Foreign Portfolio Investors (FPIs) Investment in Defaulted Bonds:
- In order to further promote investment by foreign portfolio investors (FPI) in corporate bonds, FPI investment in defaulted corporate bonds will be exempted from the short-term limit and the minimum residual maturity requirement under the Medium-Term Framework.
(iv) Payment and Settlement Systems
Setting up of 24×7 Helpline for Digital Payment Services:
- With enhanced penetration and efficiency of digital payments, major payment system operators would be required to facilitate setting-up of a centralised industry-wide 24×7 helpline for addressing customer queries in respect of various digital payment products and give information on available grievance redress mechanisms.
- Going forward, the facility of redress of customer grievances through the helpline shall be considered. This is envisaged to enhance consumer trust and confidence in the digital payments ecosystem.
Guidelines on Outsourcing for Operators and Participants of Authorised Payment Systems:
- To manage the attendant risks in outsourcing and ensure that a code of conduct is adhered to while outsourcing payment and settlement related services, the Reserve Bank shall issue guidelines on outsourcing of such services by these entities.
Cheque Truncation System (CTS) Clearing across all Bank Branches:
- The coverage of the Cheque Truncation System (CTS) has been extended to all legacy clearing houses by September 2020. It is, however, noticed that about 18,000 bank branches are still outside any formal clearing arrangement.
- It is now proposed to bring all these branches under CTS clearing by September 2021. With this measure, all bank branches in the country would be covered under the CTS.
(v) Consumer Protection
Integrated Ombudsman Scheme:
- At present, the framework for alternate dispute resolution consists of three separate Ombudsman schemes for banks, NBFCs and non-bank prepaid payment issuers (PPIs).

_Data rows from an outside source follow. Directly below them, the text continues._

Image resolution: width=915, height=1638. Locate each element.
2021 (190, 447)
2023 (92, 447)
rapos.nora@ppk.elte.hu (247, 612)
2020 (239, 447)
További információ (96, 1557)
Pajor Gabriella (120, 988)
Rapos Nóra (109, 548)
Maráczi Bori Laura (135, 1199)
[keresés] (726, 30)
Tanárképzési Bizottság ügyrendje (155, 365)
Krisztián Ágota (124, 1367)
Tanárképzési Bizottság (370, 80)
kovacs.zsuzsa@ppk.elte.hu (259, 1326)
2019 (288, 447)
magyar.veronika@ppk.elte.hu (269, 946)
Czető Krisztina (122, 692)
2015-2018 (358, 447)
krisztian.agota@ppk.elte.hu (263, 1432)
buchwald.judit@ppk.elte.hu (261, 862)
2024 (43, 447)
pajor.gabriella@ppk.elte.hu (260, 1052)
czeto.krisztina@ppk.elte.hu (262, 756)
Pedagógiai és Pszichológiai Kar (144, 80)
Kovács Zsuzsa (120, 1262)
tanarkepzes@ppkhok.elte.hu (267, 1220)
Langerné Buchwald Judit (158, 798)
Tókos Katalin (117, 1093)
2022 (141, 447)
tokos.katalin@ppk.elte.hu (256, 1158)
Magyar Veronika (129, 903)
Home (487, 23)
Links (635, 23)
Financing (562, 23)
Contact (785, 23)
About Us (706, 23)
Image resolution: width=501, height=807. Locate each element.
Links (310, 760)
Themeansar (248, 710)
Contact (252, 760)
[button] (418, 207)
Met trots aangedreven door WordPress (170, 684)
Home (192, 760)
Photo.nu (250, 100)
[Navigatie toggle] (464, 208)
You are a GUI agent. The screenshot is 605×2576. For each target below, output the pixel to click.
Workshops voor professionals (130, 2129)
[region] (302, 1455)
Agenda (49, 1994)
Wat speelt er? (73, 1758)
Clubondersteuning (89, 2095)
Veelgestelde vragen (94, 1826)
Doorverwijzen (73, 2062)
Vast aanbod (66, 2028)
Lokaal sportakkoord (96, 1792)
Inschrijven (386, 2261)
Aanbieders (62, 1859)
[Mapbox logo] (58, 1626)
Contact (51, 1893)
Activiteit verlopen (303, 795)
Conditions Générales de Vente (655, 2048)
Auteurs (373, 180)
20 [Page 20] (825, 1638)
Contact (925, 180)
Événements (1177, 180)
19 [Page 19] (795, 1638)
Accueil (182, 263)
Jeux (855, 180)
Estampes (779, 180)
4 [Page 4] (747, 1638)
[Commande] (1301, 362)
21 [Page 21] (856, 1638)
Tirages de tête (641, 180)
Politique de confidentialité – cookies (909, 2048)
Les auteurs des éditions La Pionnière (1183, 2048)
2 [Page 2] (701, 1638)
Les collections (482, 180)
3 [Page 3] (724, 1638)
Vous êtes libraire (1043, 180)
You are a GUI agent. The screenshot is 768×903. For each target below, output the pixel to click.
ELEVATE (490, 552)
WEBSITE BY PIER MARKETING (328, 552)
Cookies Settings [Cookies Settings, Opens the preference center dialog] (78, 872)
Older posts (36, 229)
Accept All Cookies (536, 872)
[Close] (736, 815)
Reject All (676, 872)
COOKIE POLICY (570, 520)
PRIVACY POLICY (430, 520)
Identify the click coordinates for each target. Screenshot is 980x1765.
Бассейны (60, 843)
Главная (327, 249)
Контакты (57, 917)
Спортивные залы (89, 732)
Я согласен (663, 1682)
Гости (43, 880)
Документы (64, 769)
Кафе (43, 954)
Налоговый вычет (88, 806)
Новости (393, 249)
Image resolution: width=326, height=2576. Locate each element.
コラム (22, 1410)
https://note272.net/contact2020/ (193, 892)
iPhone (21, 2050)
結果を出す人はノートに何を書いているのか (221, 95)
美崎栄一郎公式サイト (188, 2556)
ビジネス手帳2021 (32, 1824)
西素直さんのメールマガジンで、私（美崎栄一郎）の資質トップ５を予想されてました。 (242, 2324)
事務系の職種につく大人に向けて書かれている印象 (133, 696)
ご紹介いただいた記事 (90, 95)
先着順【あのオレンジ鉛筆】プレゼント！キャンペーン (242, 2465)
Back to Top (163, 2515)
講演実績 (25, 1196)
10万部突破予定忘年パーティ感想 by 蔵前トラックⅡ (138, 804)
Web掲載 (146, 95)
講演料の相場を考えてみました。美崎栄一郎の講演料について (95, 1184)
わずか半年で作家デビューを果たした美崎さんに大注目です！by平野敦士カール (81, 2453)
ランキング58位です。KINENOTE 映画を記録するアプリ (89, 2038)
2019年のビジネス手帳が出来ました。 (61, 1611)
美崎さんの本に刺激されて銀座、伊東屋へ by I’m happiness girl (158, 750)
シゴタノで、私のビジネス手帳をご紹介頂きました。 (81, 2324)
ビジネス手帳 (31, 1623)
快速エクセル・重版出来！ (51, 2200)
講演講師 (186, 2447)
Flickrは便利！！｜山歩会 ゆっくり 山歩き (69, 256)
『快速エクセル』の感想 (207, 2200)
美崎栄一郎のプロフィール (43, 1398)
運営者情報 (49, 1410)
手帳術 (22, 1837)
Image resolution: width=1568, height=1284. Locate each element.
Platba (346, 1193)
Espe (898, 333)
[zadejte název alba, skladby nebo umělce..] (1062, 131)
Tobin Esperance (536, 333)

These three schemes are operated by the RBI from twenty-two Ombudsman offices located across the country.
- To make the Ombudsman mechanism simpler, efficient and more responsive, it has been decided to integrate the three Ombudsman schemes and introduce centralised processing of grievances following a ‘One Nation One Ombudsman’ approach.
- This is intended to make the process of redress of grievances easier by enabling the customers to register their complaints under the integrated scheme, with one centralised reference point.
- The Integrated Ombudsman Scheme will be rolled out in June 2021.